──────── Extract to read

December 5, 2023
Foundation

Swarm Community Call, 30 November – Recap

Explosive growth of the network continues

The November Swarm Community Call came packed with great news. The network has grown to almost 20,000 nodes, showing an incredible influx over the last couple of months.

Bee Track has been working relentlessly on improving network observability, which will serve as the basis for improving network performance. Additionally, the team is increasing network resilience and fixing connectivity issues that came with the recent growth.

Towards Swarm 2.0!

The Price Oracle

The Research Track has achieved a major milestone – the Price Oracle is ready to be launched onto the mainnet. This will be one of the more important releases in Swarm’s recent history, wrapping up the key milestone in the storage incentives roadmap.

“We’ve been working on very, very difficult challenges and problems over and over again. And finally, we’re close to the end of development. We’re pleased to announce that most of our work should be finished for the release, potentially by early next week or the middle or end of next week,” Callum Toner from the Research Track announced.

Erasure coding

Simultaneously, the team is already also working on introducing erasure coding to the Swarm network.

“And that’s huge for the network … That will be Swarm 2.0! Feature complete, within the next 30 days,” Callum added with excitement.

Later in the programme, Gyuri Barabás led the audience to understanding why implementing erasure coding into the network is such a coveted goal, by providing a smile-cracking, non-apologetic deep dive into the system that introduces additional pieces of data into the network to allow for the successful reconstruction of potentially lost data.

Noah Maizels followed with a detailed overview of how stamp batches are utilised in Swarm.To make this not so instinctual process easier on you, the research team has compiled an effective utilisation table contrasting the theoretical maximum volume (theoretical amount of storage) and the practical volume of batches at various depths. This chart should help you when selecting the practical volume that aligns with your project’s needs.

Stimulating community engagement through SWIPs

As Swarm shifts towards feature completeness, the role of the community will shift significantly as well. It will become the core of Swarm’s future approach to development. “The community has always been very important to us. We want to liberate the existing proposals and results in a fitting way, by encouraging community engagement with our project,” Niki Papadatou laid out the plans. The goal is to make the Swarm community involved in submitting and evaluating developmental proposals.

As Niki succinctly put it: “When we keep on working on this aspect, we focus on the hardening phase, resilience of the network, and better observability. And most importantly, keeping the community as close as possible to us.

Doctor Bee to help you monitor your node’s health

Ramesh Pallikara introduced his very useful tool called Doctor Bee, aimed foremost at all the newly joining node operators who are unsure whether they have successfully set up their node. Doctor Bee utilises various debug endpoints and provides valuable insights for monitoring and troubleshooting.

────────────────

§ Tasks and exercises
A - Rewrite everything in the Swarm call recap from "Later in the" down to "your project’s needs.", replacing "stamp batches" with "postage batches".
B - According to the Swarm call recap, how many nodes has the network grown to?

──────── Dataset extract

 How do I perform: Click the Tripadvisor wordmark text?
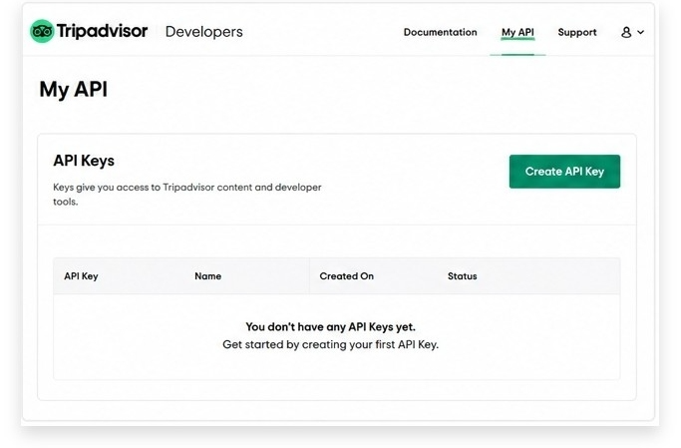[102, 31]
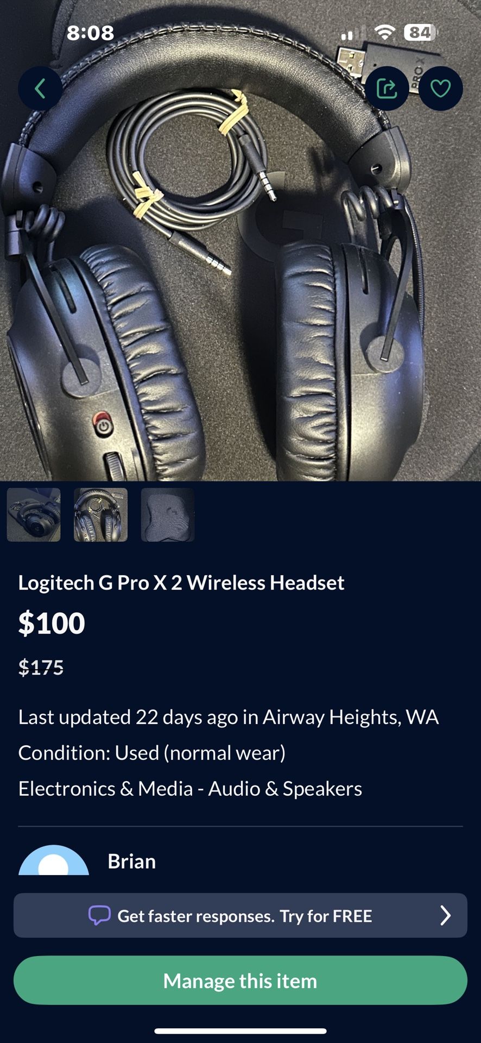Open the share listing icon
481x1043 pixels.
(387, 89)

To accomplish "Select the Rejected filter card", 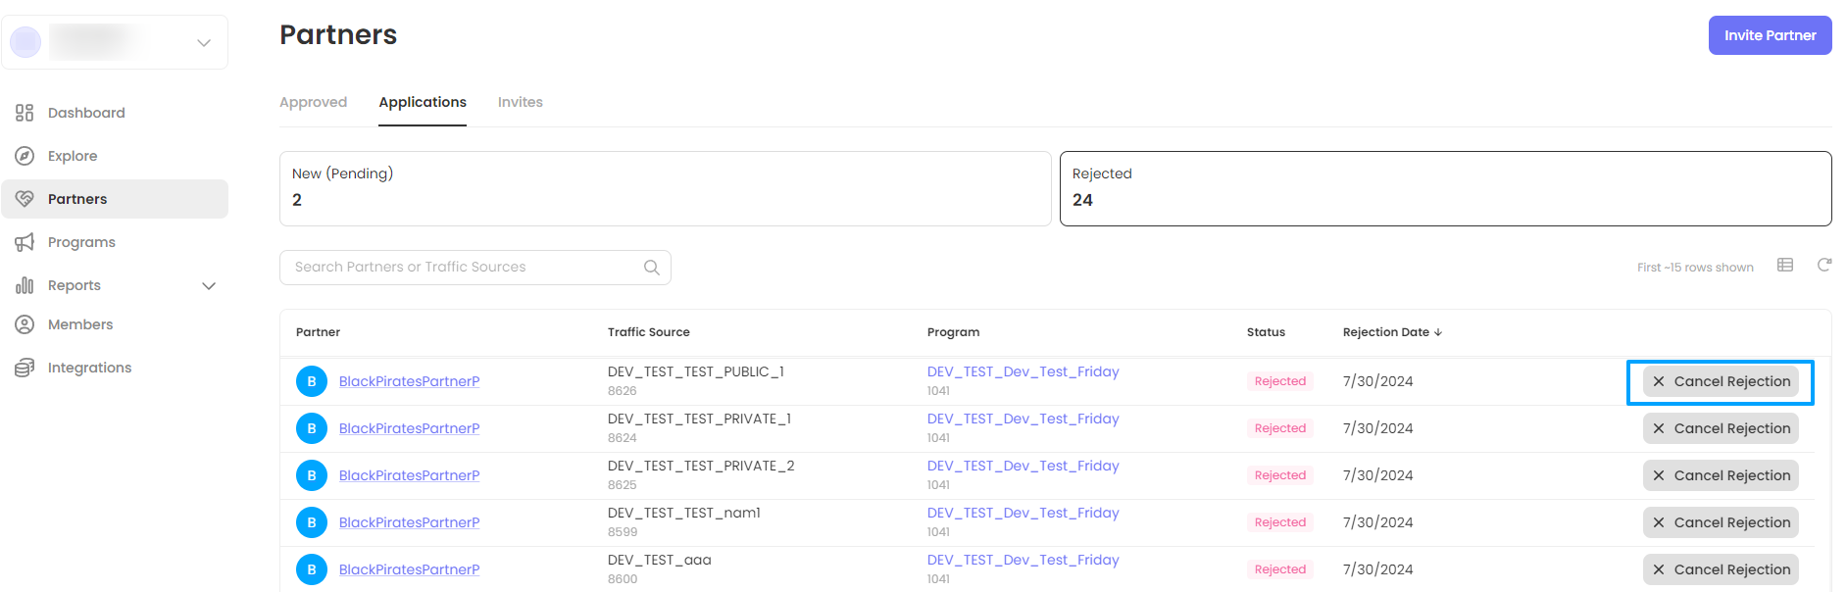I will [x=1445, y=188].
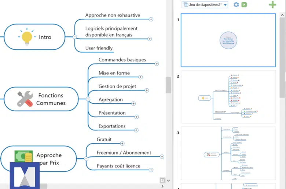This screenshot has width=286, height=189.
Task: Click the lightbulb icon in the Intro topic
Action: click(27, 37)
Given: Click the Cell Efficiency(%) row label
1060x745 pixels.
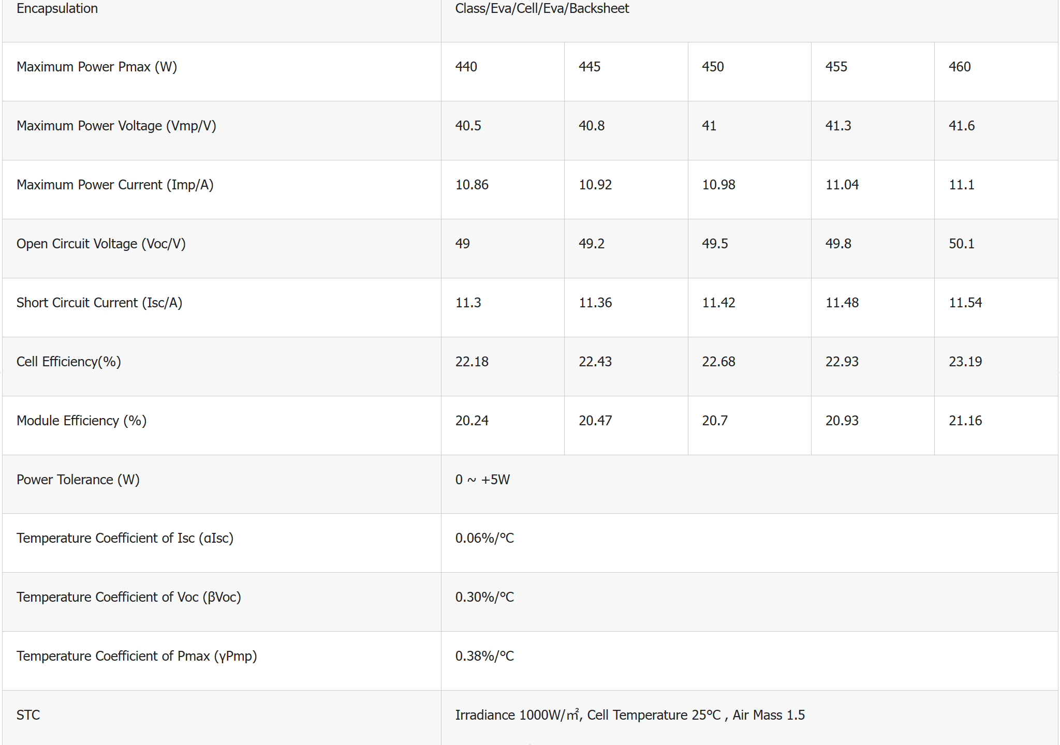Looking at the screenshot, I should pos(69,362).
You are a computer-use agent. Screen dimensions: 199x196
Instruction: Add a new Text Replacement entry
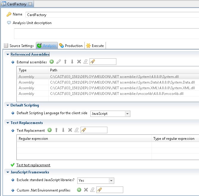click(50, 130)
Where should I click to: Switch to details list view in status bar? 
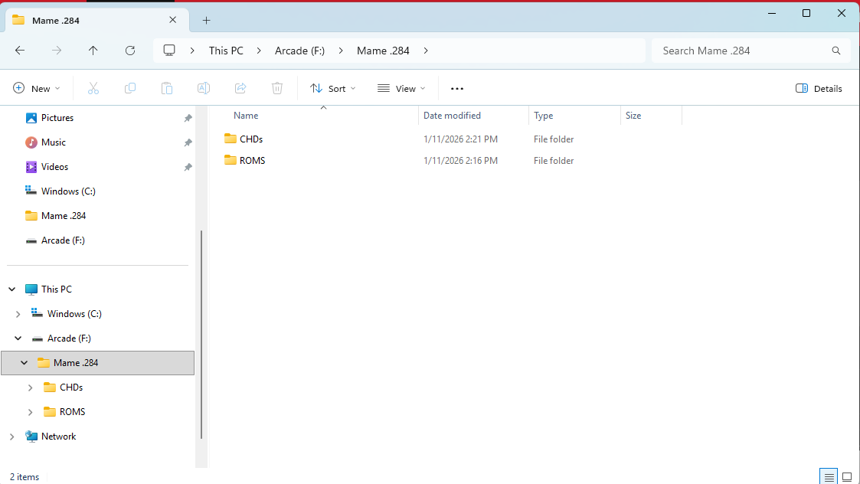point(829,477)
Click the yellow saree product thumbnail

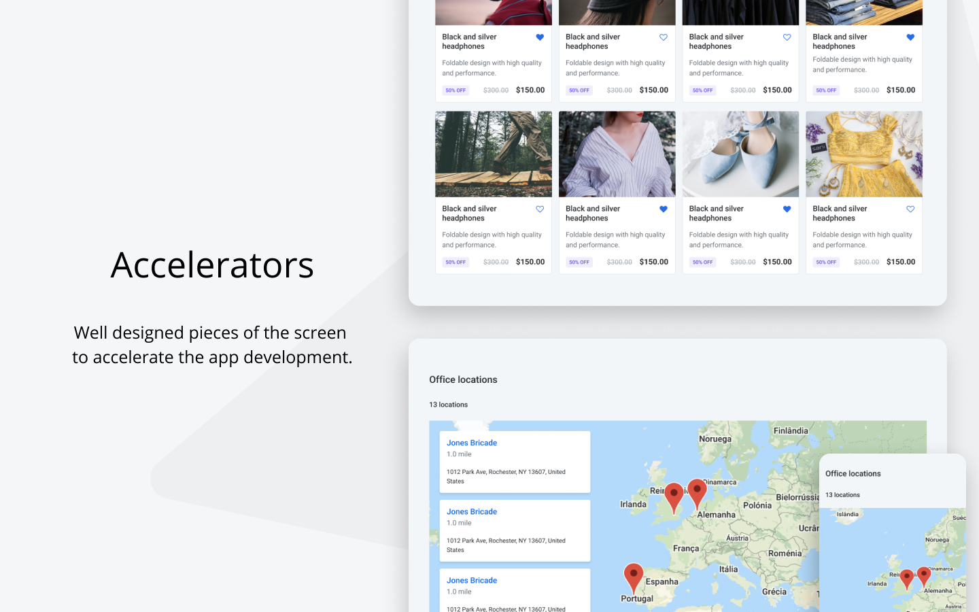(x=863, y=154)
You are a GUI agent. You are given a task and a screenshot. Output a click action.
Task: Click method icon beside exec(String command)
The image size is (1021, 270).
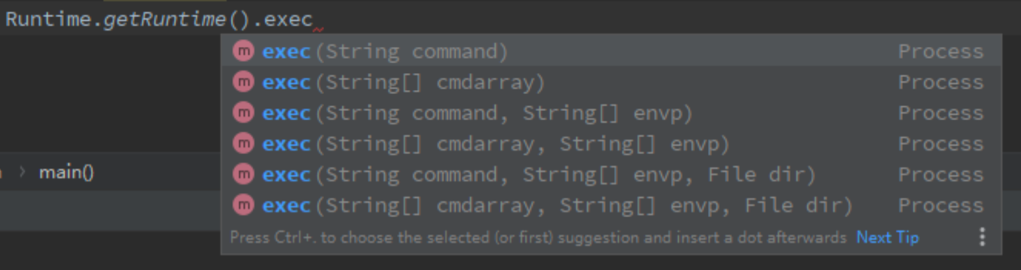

────────────────

§ Responses to the tasks
A -
Later in the programme, Gyuri Barabás led the audience to understanding why implementing erasure coding into the network is such a coveted goal, by providing a smile-cracking, non-apologetic deep dive into the system that introduces additional pieces of data into the network to allow for the successful reconstruction of potentially lost data.

Noah Maizels followed with a detailed overview of how postage batches are utilised in Swarm.To make this not so instinctual process easier on you, the research team has compiled an effective utilisation table contrasting the theoretical maximum volume (theoretical amount of storage) and the practical volume of batches at various depths. This chart should help you when selecting the practical volume that aligns with your project’s needs.

B - Almost 20,000 nodes.